Ling Meng sangat berhati-hati berkata, “Jangan bilang ke ibuku, aku cuma main dua game saja nanti aku pulang. Sekolah akan mulai, jadi tidak bisa main lagi.”
Setelah itu dia berkata, “Sepupu, aku kalah judi, bisa pinjam aku lima ratus dulu? Hari ini ulang tahunmu, aku masak buat kamu.”
Ling Meng yang berusia lima belas tahun, sering pindah rumah bersama pasangan Feng Yanzhen dan Ling Qin, sangat pandai bersosialisasi.
Setelah sehari bersama Cen Wu, dia sudah mahir mengajukan permintaan, menambah satu orang di rumah, makan dan tidur bersama, dia tidak menolak, malah bisa membuat orang itu cepat bergantung dan menjadi pelindungnya.

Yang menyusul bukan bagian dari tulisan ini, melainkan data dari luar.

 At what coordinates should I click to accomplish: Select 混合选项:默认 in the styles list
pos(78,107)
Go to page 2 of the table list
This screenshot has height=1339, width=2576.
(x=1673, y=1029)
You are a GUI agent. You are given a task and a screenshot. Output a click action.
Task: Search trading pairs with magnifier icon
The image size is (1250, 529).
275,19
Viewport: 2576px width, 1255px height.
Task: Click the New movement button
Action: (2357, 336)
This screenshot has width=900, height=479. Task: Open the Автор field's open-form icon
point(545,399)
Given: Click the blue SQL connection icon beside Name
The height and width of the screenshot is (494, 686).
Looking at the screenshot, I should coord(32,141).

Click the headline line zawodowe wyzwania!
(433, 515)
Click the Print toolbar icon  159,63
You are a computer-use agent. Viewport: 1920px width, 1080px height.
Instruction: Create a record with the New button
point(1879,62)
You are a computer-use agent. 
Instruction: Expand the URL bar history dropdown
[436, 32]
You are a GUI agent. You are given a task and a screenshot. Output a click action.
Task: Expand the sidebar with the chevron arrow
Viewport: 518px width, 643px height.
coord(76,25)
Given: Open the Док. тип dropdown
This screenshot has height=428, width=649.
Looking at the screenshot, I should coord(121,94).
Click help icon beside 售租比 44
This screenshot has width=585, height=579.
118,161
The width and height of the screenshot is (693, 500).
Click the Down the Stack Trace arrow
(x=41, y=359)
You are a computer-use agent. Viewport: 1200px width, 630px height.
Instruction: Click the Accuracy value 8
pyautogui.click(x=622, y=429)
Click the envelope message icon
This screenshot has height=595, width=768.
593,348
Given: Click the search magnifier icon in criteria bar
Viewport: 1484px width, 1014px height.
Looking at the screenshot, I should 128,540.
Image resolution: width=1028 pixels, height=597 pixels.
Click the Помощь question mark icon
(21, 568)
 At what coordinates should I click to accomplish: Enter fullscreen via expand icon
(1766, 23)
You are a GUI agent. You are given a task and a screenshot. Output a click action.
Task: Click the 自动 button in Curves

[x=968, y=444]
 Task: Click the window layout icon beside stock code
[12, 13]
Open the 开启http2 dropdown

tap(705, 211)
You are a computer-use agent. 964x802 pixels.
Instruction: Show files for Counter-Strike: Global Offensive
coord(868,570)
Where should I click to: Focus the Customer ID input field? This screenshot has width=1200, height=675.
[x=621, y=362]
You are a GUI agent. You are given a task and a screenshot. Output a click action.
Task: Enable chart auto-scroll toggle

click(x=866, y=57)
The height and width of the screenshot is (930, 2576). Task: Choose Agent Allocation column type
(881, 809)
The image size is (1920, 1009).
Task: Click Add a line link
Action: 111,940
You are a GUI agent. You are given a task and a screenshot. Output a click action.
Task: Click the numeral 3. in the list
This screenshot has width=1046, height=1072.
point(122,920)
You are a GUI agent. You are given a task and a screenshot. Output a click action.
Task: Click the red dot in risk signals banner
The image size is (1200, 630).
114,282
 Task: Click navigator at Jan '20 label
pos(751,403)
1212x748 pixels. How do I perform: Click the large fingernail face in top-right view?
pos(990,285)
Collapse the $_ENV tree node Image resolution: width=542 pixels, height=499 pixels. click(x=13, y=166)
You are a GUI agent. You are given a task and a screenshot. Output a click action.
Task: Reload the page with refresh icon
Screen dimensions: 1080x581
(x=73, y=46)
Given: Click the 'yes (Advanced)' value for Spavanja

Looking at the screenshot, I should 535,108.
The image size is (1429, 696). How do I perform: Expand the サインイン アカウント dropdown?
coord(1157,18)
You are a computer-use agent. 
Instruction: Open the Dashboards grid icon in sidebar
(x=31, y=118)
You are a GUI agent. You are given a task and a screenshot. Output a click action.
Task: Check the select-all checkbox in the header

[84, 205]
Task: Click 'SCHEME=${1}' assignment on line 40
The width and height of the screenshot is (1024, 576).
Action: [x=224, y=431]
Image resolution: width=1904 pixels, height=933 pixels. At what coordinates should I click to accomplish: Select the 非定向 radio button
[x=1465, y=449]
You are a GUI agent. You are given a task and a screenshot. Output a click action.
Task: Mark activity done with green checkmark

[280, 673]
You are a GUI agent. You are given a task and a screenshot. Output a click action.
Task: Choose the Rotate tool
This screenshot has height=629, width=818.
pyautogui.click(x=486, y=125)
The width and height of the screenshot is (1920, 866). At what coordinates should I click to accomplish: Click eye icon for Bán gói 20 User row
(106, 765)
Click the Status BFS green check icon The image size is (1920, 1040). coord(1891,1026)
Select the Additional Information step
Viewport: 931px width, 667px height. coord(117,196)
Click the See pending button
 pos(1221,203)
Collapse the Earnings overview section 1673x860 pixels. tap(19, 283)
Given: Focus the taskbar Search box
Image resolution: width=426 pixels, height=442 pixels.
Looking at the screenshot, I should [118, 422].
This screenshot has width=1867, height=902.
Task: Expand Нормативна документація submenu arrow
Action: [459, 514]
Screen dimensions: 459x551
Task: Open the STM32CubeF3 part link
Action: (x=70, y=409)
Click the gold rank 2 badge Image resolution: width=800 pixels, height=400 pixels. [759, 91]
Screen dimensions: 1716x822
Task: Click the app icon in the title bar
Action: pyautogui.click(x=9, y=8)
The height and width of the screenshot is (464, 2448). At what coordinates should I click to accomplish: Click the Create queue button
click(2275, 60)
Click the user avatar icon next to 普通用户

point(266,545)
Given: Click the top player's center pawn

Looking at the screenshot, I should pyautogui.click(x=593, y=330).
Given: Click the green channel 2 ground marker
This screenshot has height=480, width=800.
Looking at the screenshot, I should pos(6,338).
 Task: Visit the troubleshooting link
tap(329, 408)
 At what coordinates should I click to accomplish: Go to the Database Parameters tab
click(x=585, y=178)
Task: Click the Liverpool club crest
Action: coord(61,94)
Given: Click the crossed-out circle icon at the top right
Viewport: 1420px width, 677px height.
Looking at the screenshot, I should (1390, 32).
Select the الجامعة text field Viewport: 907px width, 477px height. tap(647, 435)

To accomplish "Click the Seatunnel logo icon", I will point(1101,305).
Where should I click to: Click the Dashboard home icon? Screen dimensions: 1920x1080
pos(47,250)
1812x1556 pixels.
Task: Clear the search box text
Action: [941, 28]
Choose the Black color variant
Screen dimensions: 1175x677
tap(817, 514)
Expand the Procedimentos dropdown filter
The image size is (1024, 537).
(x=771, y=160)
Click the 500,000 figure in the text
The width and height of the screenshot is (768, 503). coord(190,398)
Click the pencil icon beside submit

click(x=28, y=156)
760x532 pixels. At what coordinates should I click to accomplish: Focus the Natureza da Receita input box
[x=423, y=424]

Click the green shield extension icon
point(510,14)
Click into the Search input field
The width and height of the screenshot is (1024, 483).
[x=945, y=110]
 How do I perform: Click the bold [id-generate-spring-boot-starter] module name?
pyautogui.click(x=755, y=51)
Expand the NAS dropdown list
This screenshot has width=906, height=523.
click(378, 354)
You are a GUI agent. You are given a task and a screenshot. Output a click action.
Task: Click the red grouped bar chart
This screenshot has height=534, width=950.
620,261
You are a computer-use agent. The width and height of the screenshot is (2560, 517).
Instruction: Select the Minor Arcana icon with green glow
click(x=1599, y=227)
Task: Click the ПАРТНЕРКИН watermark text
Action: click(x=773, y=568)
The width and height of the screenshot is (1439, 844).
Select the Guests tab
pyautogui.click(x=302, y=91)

“Sepupu, makasih banget ya,” anak itu mengeluh di telepon, “Aku kalah, malu banget nggak ada uang.”
Cen Wu tak bisa menolak, tak tahan dengan rayuannya, lalu mengirim uang tunai padanya, berharap bisa membawanya pulang. Sudah pukul sepuluh malam, dia masih berkeluyuran di luar, besok sekolah mulai.
Feng Yanzhen menyuruhnya besok ikut Cen Wu ke sekolah.
Cen Wu pergi ke tempat yang dikatakan Ling Meng, sebuah ruang biliar dua lantai, berseberangan dengan bar yang lampunya menyala, bernama [Addicted, Kecanduan].
Di depan pintu terparkir banyak motor dan mobil modifikasi mencolok, Cen Wu langsung tahu ini bukan tempat yang baik.
Cen Wu masuk ke ruang biliar dan segera mengajak Ling Meng keluar.
Mereka belum melangkah jauh, tiba-tiba seseorang dikeluarkan dari bar.
Itu Lu Xuan.
Zhou Wen, yang bertubuh tegap dengan bahu lebar dan pinggang ramping, segera keluar menyusulnya.
Lu Xuan mengenakan gaun pesta tanpa tali berwarna peach, dengan topi ulang tahun runcing di kepala.
Hari ini ulang tahun Lu Xuan, namun dia sama sekali tidak bahagia.
Karena Zhou Wen dengan dingin mengatakan di depan banyak orang bahwa dia tidak menginginkannya lagi, dan tidak mau dia datang ke barnya.
Wajah Zhou Wen dingin saat mengusirnya. Di depan bar terparkir Lamborghini Huracan warna kuning terang, hadiah ulang tahun dari ayah Lu Xuan, tapi dia belum punya SIM, baru berumur delapan belas tahun hari ini.
Zhou Wen punya SIM, Lu Xuan ingin dia mengendarai mobil itu untuk jalan-jalan.
Maksudnya, memanfaatkan hadiah itu untuk mendekati Zhou Wen agar mau menjadi pacarnya.
Namun rencana tak sesuai harapan, pesta ulang tahun Lu Xuan baru setengah jalan, dia sudah diusir dari bar Addicted oleh Zhou Wen.
Awalnya suasana gembira, Lu Xuan tidak pelit menghamburkan uang untuk Zhou Wen, malam itu dia mengundang semua temannya ke bar.
Mereka menyewa ruangan paling mahal, memesan paket minuman termahal, bahkan bertanya pada Zhou Wen apakah bar Addicted menyediakan layanan khusus, mereka punya banyak uang.
Jawaban Zhou Wen, tidak ada layanan itu.
“Sayang, kenapa begitu? Aku cuma ambil foto dari dompetmu. Itu siapa? Gadis kecil jelek, seperti belum makan, cuma anak manja, kenapa masih disimpan?”
Di malam yang gelap, cahaya remang di Jalan Bunga jatuh di wajah tampan Zhou Wen, membuatnya terlihat dingin dan memabukkan.
Namun mata yang menatap Lu Xuan itu tajam seperti pisau belati, penuh kebengisan.